Stated problem A → Transcribe the passage of the welfare reform article from "By Premilla Nadasen" up to and including "help they need.".

By Premilla Nadasen
President Bush recently signed a bill making it harder for states and participants in welfare-to-work programs to get the help they need.
The bill reauthorized the 1996 welfare reform, which Congress and the Clinton administration designed to push recipients off welfare rolls and onto employment rolls. After 2002, states were required to have at least half of the recipients working or else face a cut in funding.
But in his announcement on June 28, Health and Human Services Secretary Mike Leavitt issued stricter work guidelines.
States were previously allowed to use their 1995 welfare population as a target for the percentage who were enrolled in work programs.
The new regulations require states to start counting from their welfare populations as of 2005, thus putting greater pressure on states to find work for welfare recipients who remain on the rolls.
The net effect of these stricter rules will be to push more families off welfare.
Since the Temporary Assistance to Needy Families (TANF) program started in 1996, the welfare population has dropped from 4 million to 1.9 million. Nearly all recipients who are capable of work have already been removed from the welfare rolls. Wisconsin, a pioneer in welfare-to-work programs, reduced its caseload by 80 percent.

Stated problem B → In the entries below, restate word for word the lines from the line with "90) in the screenshot?" up to and including the line with "center [404, 90].".

Task data →
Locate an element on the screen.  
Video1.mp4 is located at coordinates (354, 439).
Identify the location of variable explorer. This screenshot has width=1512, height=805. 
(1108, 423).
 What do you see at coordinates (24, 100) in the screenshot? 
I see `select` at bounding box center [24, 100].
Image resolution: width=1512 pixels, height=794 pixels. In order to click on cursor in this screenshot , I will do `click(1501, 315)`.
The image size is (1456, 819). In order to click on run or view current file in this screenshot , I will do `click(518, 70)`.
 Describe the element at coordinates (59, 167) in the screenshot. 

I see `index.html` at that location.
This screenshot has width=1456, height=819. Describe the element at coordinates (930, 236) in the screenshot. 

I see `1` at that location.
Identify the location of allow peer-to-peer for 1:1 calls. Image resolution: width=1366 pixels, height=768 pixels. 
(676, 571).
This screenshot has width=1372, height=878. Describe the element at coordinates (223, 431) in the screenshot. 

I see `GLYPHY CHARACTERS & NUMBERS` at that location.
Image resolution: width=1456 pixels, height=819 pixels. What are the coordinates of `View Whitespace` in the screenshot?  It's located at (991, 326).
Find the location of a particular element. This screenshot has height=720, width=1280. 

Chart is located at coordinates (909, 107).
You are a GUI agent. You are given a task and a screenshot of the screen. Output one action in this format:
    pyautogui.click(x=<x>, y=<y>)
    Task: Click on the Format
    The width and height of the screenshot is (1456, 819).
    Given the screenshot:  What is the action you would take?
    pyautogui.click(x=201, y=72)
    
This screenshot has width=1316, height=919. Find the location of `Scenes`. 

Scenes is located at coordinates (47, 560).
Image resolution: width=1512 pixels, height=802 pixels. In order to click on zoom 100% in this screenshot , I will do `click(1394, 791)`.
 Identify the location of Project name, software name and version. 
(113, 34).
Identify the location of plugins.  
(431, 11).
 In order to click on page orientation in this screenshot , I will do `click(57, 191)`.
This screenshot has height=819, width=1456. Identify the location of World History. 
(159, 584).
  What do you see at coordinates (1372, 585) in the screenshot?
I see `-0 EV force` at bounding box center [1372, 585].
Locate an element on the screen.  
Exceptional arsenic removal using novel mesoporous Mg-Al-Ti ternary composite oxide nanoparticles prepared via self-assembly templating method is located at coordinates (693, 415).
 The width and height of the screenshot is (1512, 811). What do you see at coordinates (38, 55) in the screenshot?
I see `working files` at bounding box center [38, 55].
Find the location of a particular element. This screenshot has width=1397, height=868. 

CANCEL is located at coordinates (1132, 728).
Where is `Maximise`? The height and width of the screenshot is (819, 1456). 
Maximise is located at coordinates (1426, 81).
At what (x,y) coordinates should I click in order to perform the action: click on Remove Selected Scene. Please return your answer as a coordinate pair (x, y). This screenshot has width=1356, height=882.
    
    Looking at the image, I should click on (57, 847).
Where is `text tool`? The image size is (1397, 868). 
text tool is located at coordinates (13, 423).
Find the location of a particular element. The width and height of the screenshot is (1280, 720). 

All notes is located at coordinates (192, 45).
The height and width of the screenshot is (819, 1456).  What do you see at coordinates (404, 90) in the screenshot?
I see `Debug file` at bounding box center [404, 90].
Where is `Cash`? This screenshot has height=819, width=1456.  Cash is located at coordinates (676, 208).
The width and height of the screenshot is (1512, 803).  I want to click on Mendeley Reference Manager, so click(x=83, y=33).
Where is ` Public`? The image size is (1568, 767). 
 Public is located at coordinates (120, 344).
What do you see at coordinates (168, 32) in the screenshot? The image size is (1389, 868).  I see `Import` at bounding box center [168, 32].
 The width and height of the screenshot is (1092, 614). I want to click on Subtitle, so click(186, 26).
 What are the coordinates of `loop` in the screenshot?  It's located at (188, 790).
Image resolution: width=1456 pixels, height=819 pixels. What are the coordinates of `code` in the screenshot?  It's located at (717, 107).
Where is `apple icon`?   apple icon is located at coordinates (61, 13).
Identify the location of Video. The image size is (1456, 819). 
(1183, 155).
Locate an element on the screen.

Full output A →
By Premilla Nadasen
President Bush recently signed a bill making it harder for states and participants in welfare-to-work programs to get the help they need.

Full output B →
The height and width of the screenshot is (819, 1456).  What do you see at coordinates (404, 90) in the screenshot?
I see `Debug file` at bounding box center [404, 90].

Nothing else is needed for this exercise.